Problem to solve: When you write out the material, keep every line exactly as it is.

(Beginning of Data to examine)

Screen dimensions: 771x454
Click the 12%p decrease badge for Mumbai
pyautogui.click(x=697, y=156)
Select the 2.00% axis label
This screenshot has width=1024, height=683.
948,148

(End of Data to examine)

Worked solution:
Screen dimensions: 771x454
Click the 12%p decrease badge for Mumbai
pyautogui.click(x=697, y=156)
Select the 2.00% axis label
This screenshot has width=1024, height=683.
948,148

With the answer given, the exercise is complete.